# Start of Selection
Machine learning with Python
The cluster offers ready-to-use Python environments including a set of libraries and tools adapted to data analysis and machine learning:
- Data loading: pandas, numpy
- Visualization: matplotlib, Seaborn, Altair, Plotly, Bokeh
- Tensorflow and tensorboard
- PyTorch
- Scikit-learn
Access#
From Jupyter#
You can access these environments from JupyterHub by choosing the Python 3.7 or 3.9 kernel.
From the Unix / SLURM shell#
You can access these environments from module: module load python/3.7
or module load python/3.9
.
Tensorflow and Tensorboard in notebooks#
By default, Tensorflow logs all information. To disable warning or error logs, you can change the value of the environment variable TF_CPP_MIN_LOG_LEVEL
:
# disable tensorflow debug message
os.environ['TF_CPP_MIN_LOG_LEVEL'] = '2'
# 0 = all messages are logged (default behavior)
# End of Selection
# Start of Source data
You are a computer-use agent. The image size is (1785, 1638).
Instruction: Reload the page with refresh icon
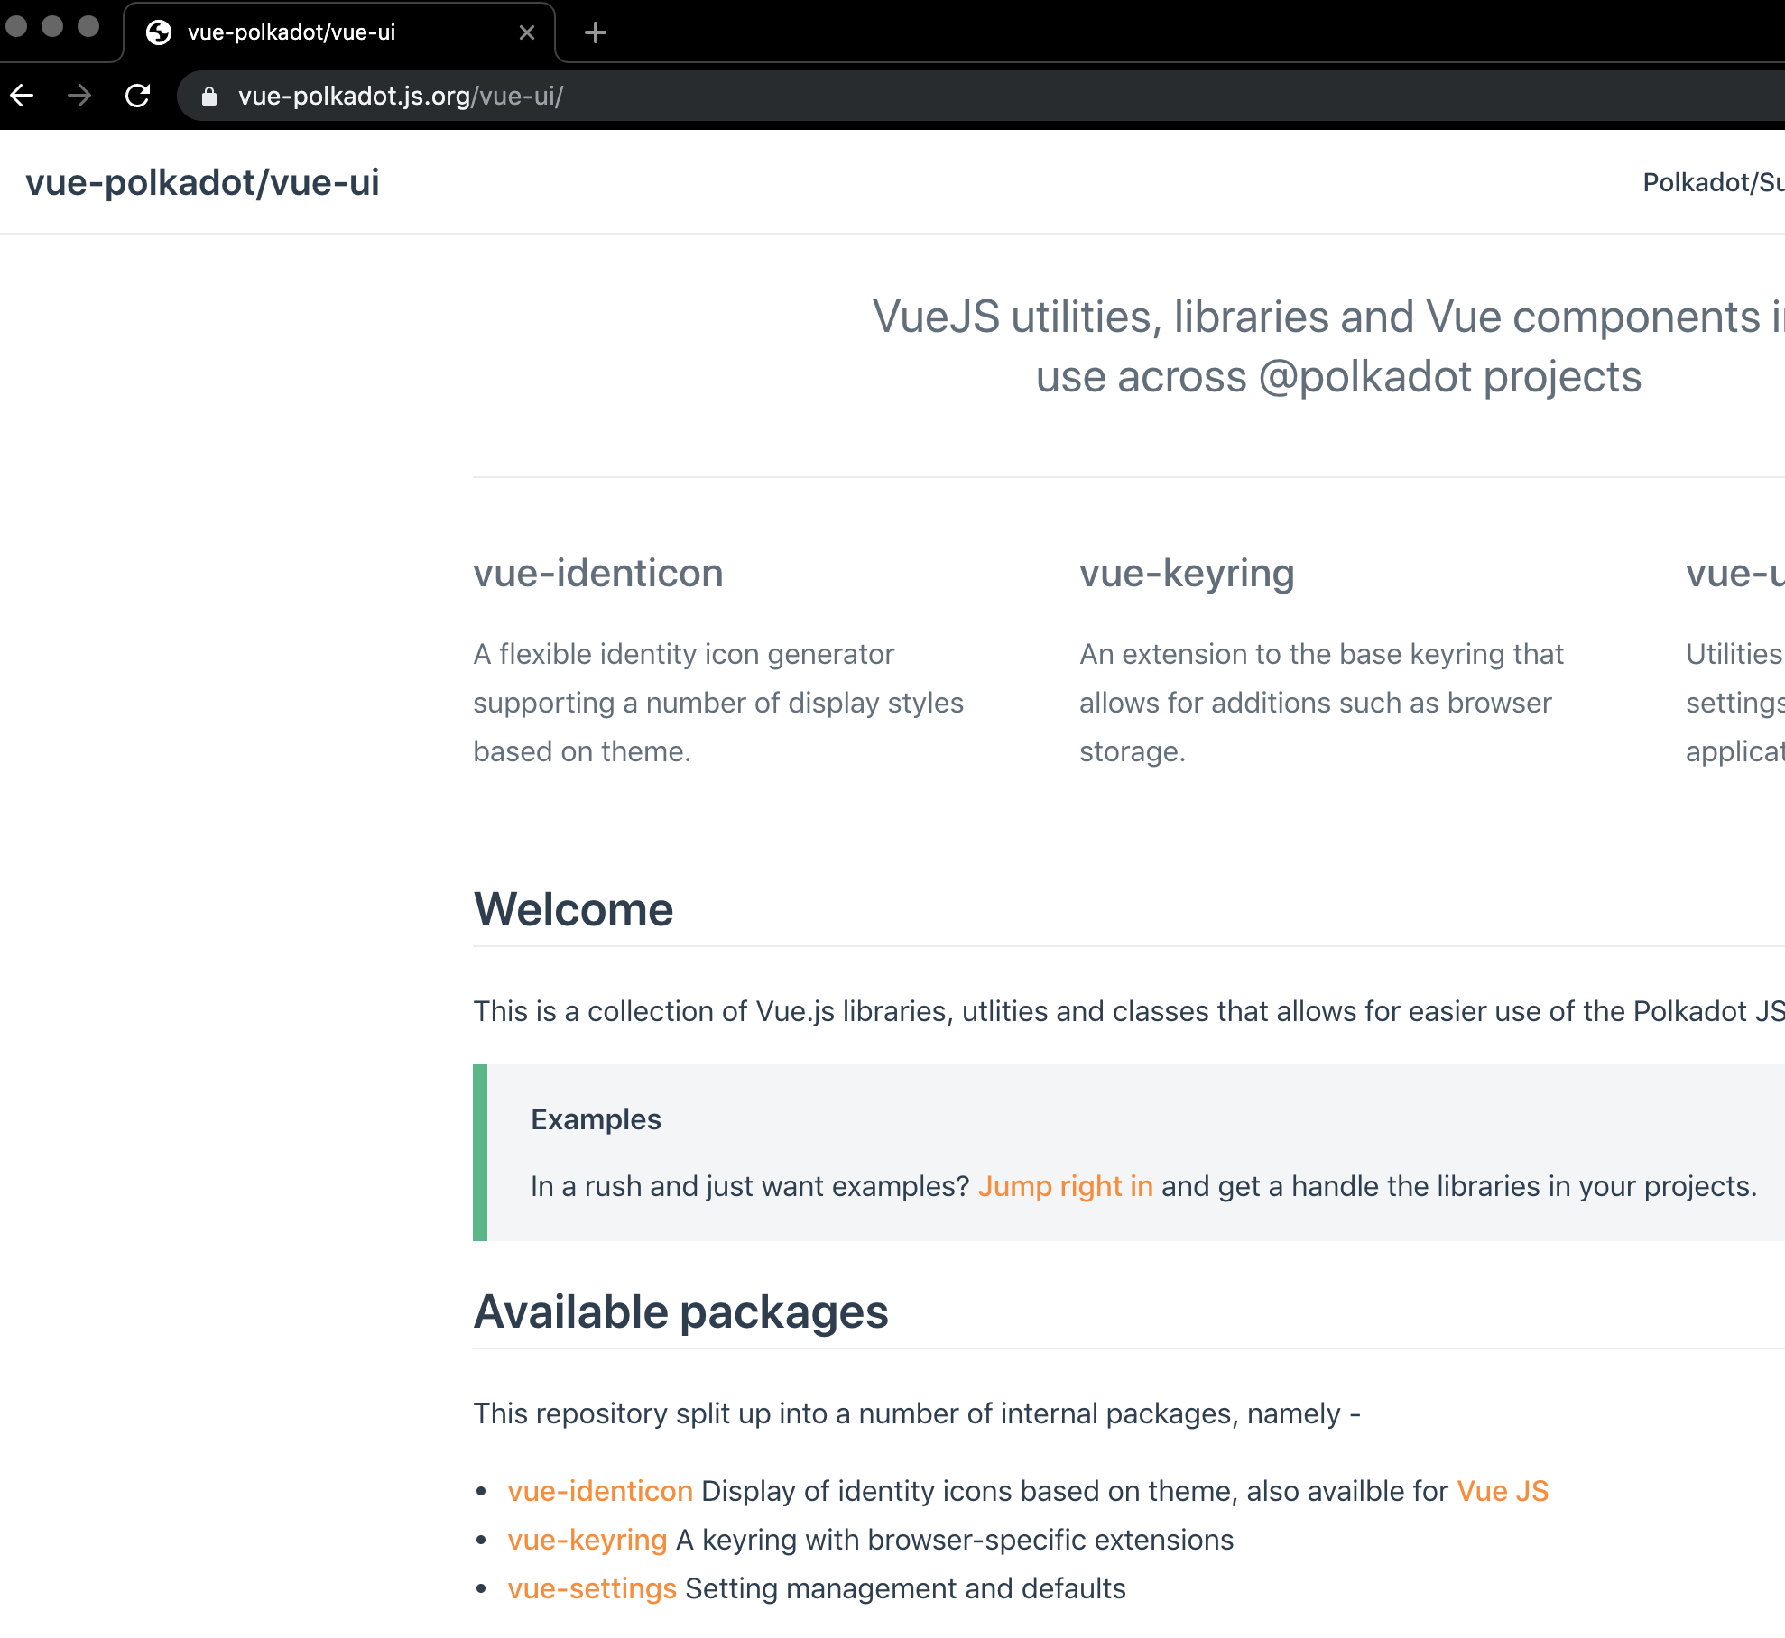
# End of Source data
**Direction**
Please answer from the machine learning with Python text:
(a) Which libraries does it list for data loading?
(b) Which kernel versions can be chosen in JupyterHub to reach these environments?
(c) Which environment variable controls TensorFlow's logging?

**Result**
(a) pandas and numpy
(b) Python 3.7 or 3.9
(c) TF_CPP_MIN_LOG_LEVEL